*AIM OF THE EXERCISE*.
What is needed is an exact copy of the lines in the listing below, from the one with "Task: Sort by the Date column arrow" up to and including the one with "Follow the FordPass", with no other lines.

=== EXTRACTED INFORMATION ===

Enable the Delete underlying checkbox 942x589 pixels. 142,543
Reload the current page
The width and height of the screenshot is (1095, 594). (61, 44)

===
=== EXTRACTED INFORMATION ===

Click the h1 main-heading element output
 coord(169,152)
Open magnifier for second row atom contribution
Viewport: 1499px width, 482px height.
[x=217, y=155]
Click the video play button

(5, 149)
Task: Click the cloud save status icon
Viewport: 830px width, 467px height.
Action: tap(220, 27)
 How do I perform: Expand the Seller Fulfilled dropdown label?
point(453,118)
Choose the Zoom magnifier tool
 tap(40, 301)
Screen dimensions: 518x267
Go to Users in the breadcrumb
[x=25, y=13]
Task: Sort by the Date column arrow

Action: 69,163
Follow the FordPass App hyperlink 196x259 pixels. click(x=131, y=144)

===

*RESULT FOR THIS EXERCISE*.
Task: Sort by the Date column arrow

Action: 69,163
Follow the FordPass App hyperlink 196x259 pixels. click(x=131, y=144)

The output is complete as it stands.